**Exercise description:**
Copy the lines from the line with "Task: Click the red X uninstall device icon" to the line with "Action: point(183,53)", replacing "uninstall" with "remove" and changing nothing else. Leave the pictures out of your copy.

**Supplied information:**
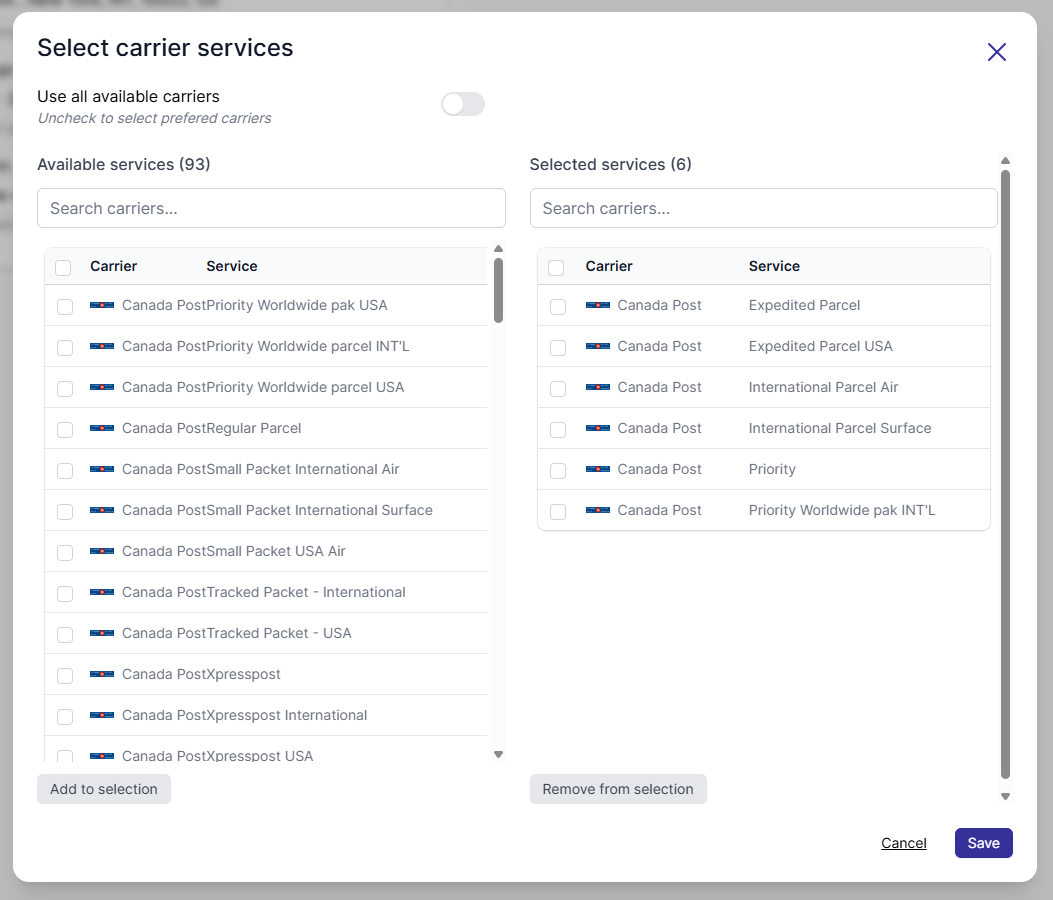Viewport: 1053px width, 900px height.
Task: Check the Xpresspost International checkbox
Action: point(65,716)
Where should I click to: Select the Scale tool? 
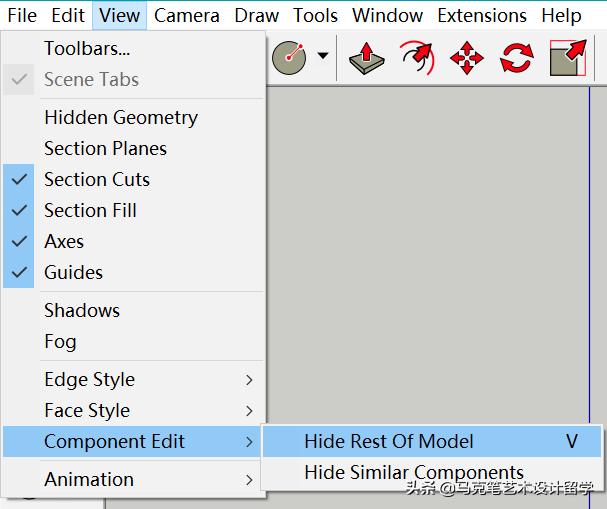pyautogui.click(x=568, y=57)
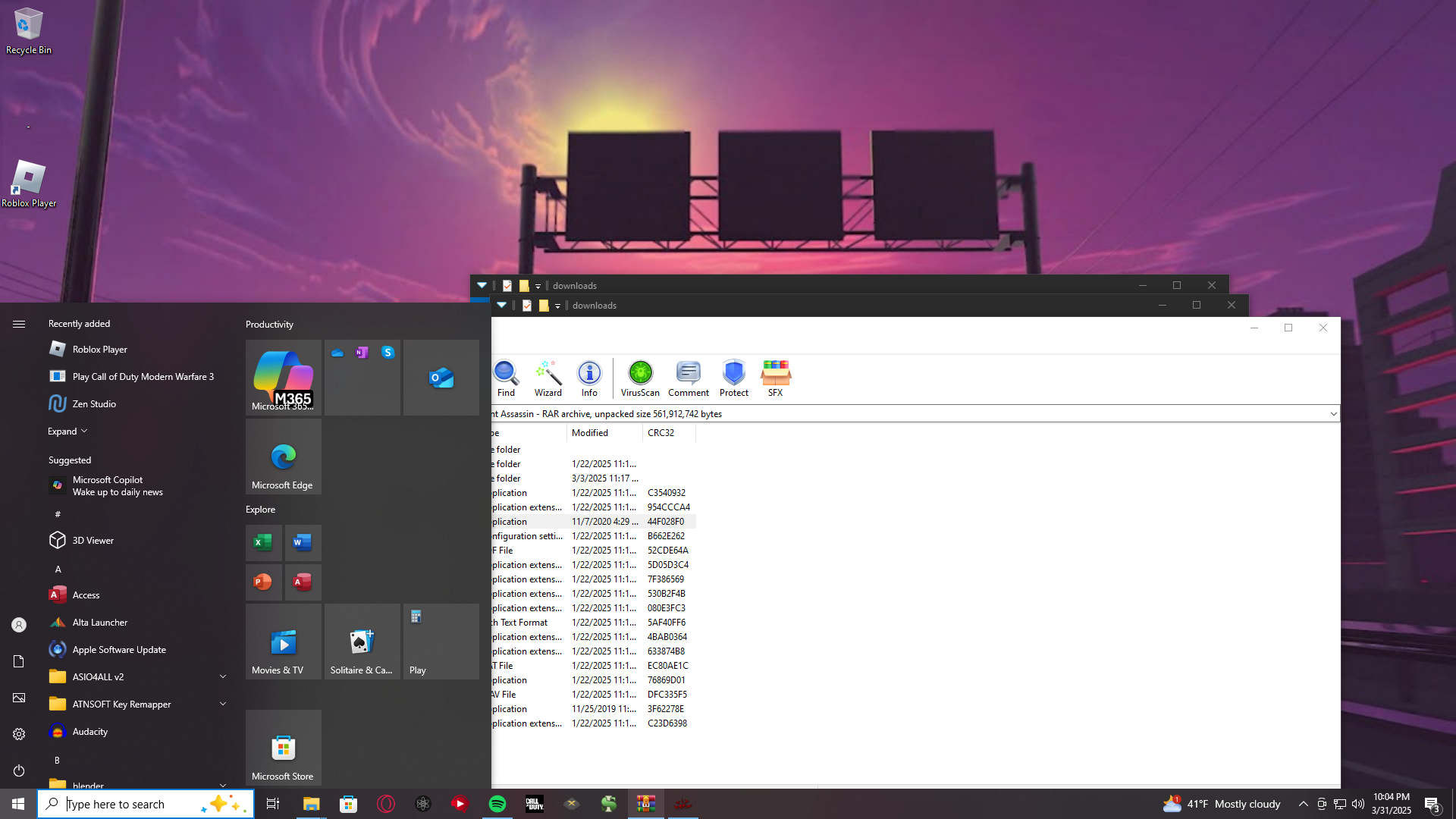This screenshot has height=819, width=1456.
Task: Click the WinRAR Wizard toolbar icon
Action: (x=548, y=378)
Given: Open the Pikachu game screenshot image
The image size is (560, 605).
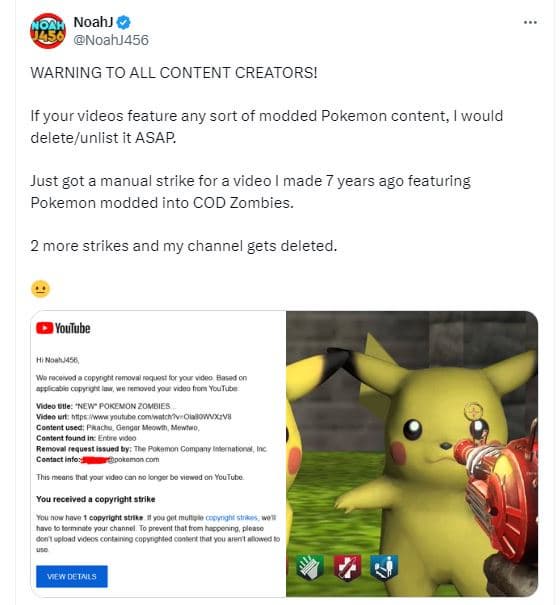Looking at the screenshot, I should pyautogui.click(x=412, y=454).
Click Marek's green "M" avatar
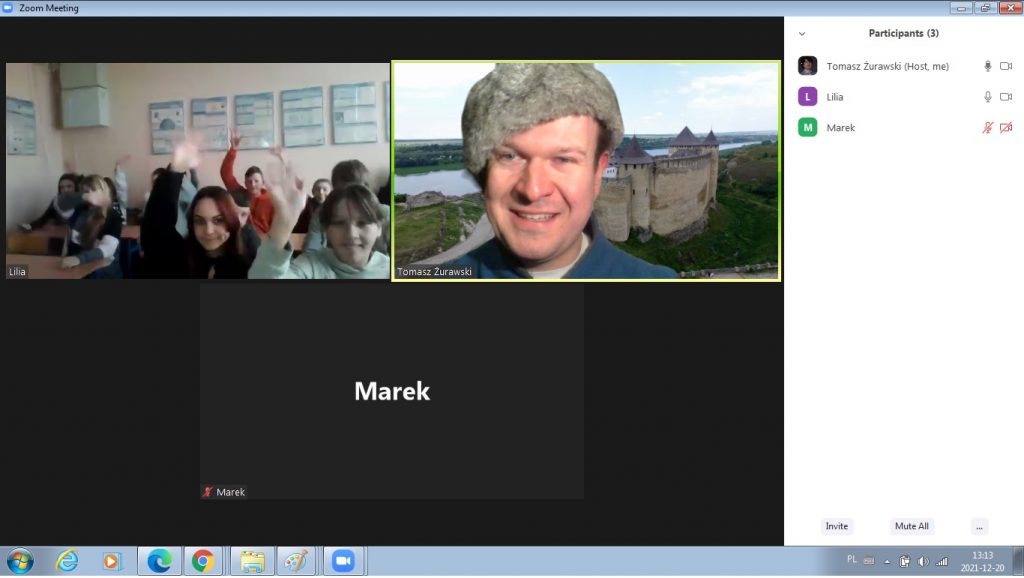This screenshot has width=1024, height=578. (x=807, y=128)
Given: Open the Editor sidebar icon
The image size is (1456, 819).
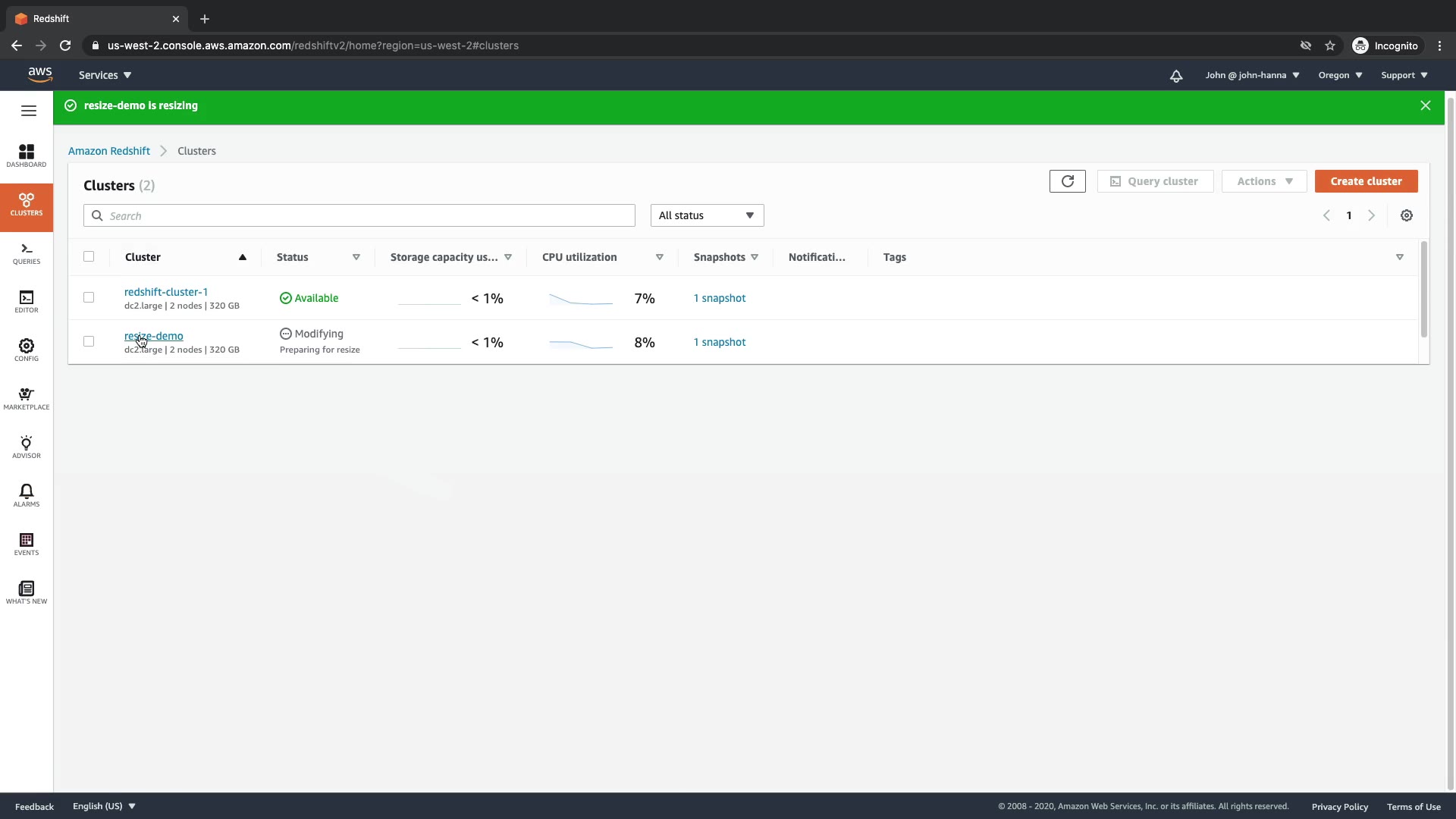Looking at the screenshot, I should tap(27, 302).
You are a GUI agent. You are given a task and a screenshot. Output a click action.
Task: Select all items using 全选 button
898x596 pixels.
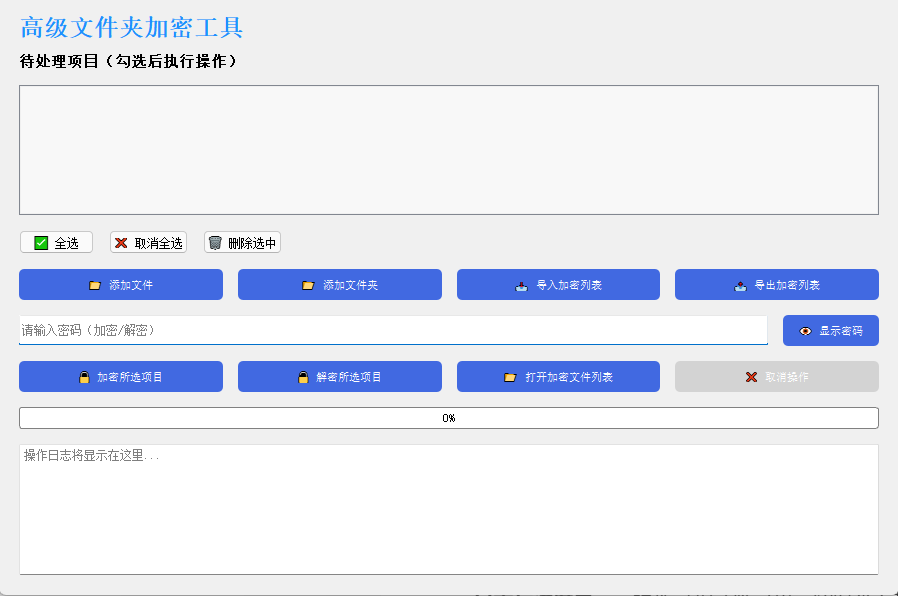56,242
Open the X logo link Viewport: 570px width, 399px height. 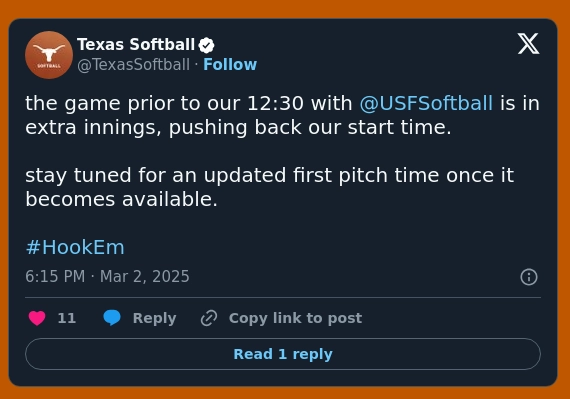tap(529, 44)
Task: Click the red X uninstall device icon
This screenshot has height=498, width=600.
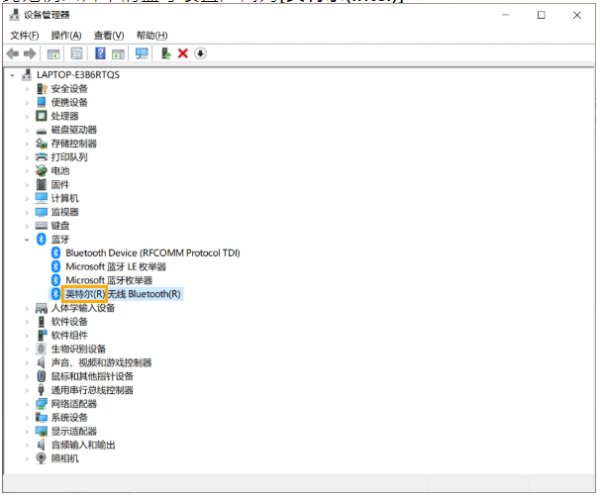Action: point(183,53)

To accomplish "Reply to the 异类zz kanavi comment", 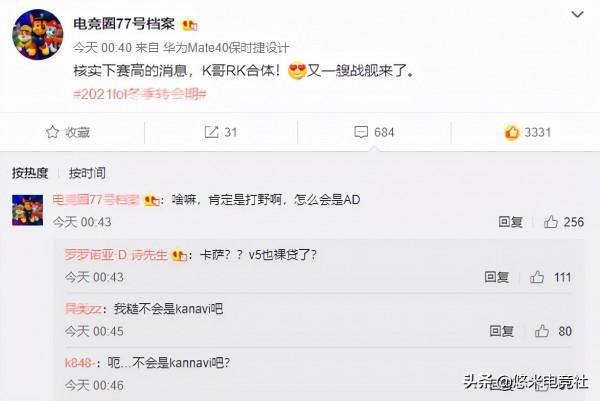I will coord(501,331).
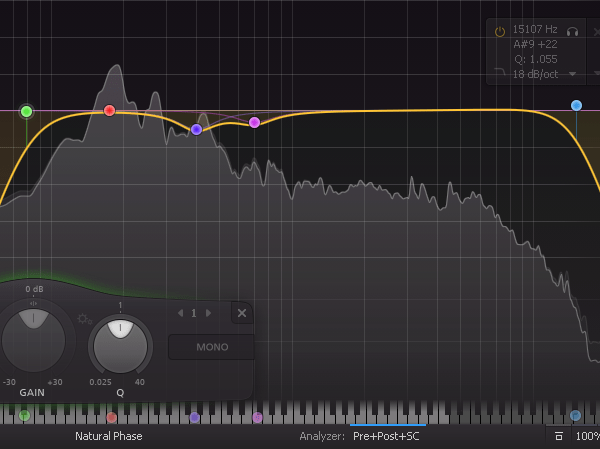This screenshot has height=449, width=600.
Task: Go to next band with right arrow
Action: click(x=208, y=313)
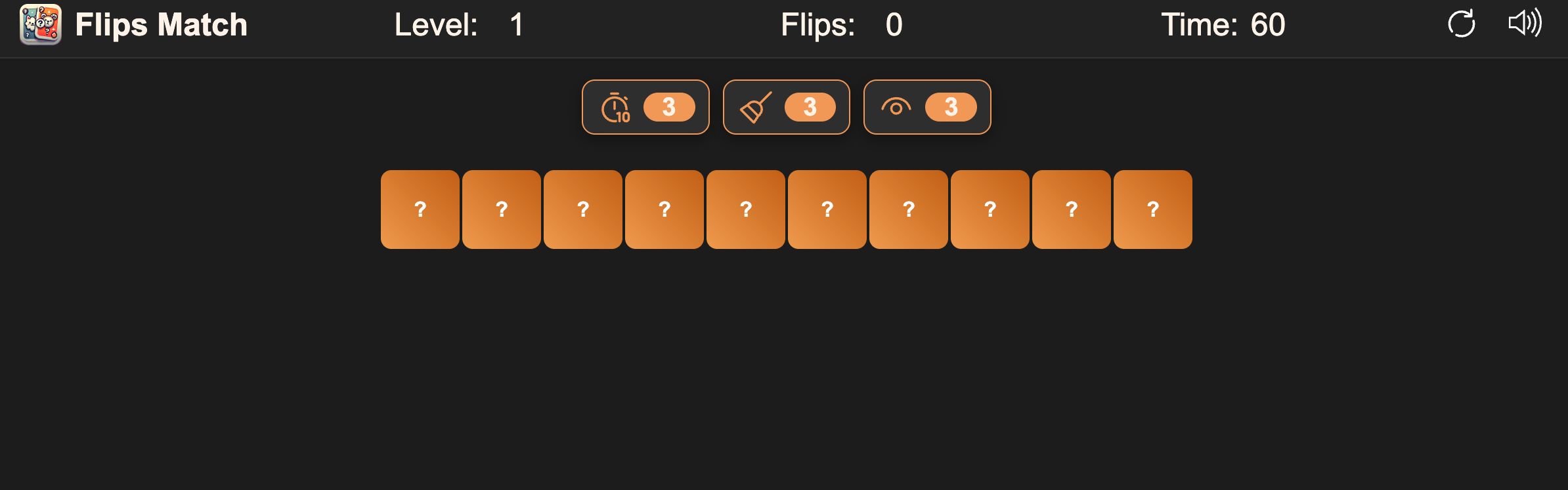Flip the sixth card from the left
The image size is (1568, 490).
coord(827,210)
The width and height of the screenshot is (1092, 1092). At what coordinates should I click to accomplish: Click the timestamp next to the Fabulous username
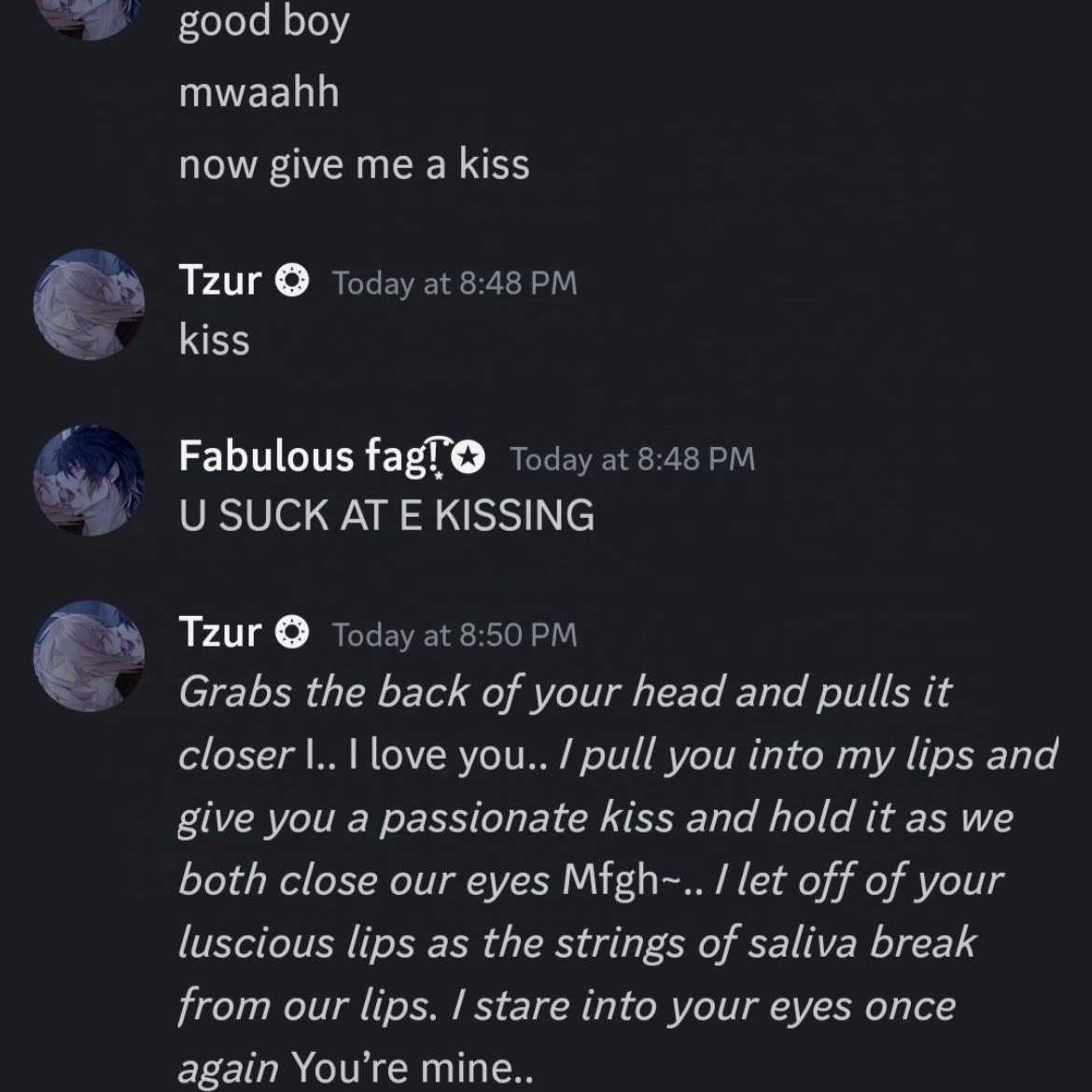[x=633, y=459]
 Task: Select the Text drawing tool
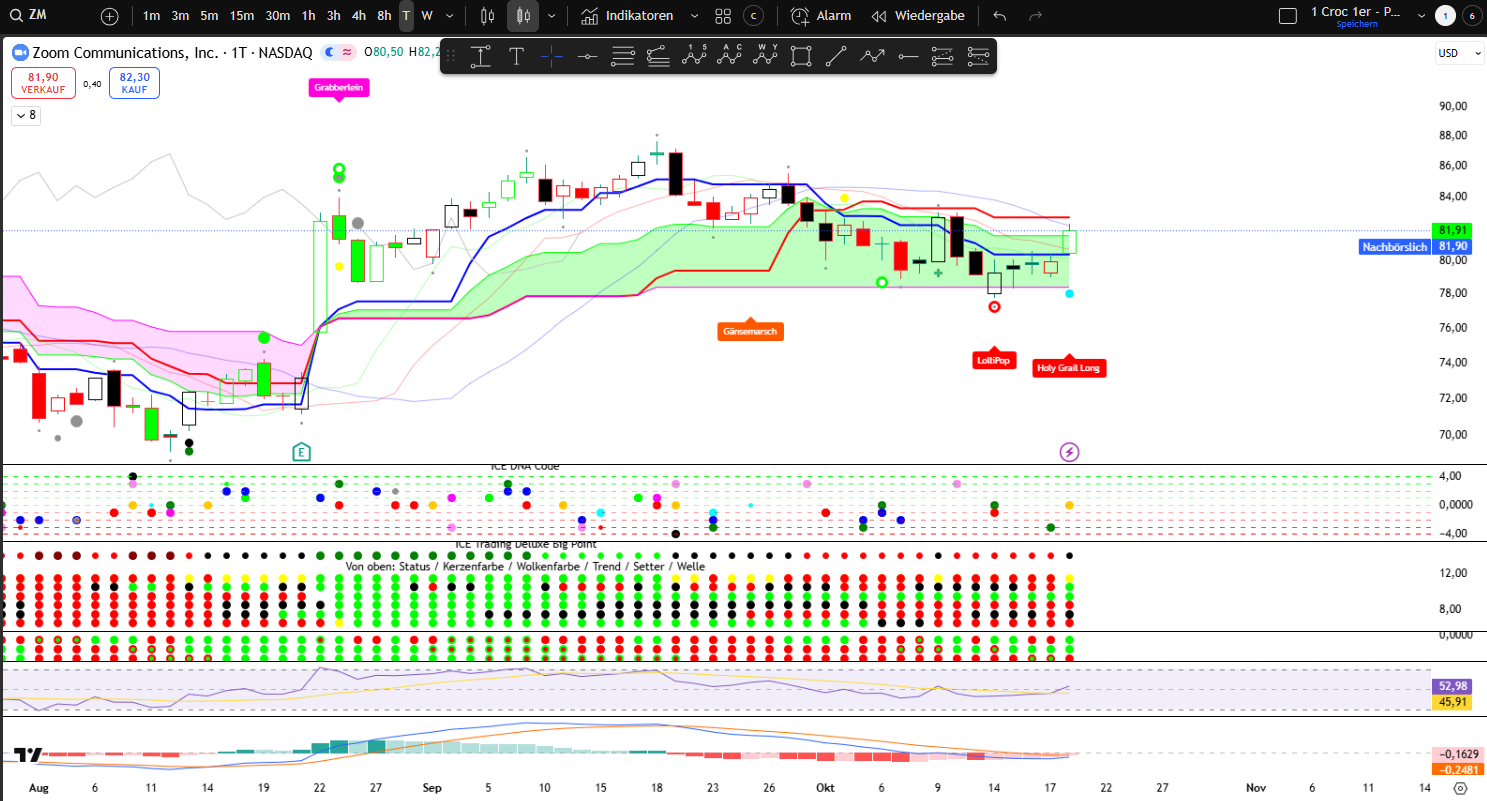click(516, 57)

**Expected answer:**
Task: Click the red X remove device icon
This screenshot has height=498, width=600.
Action: point(183,53)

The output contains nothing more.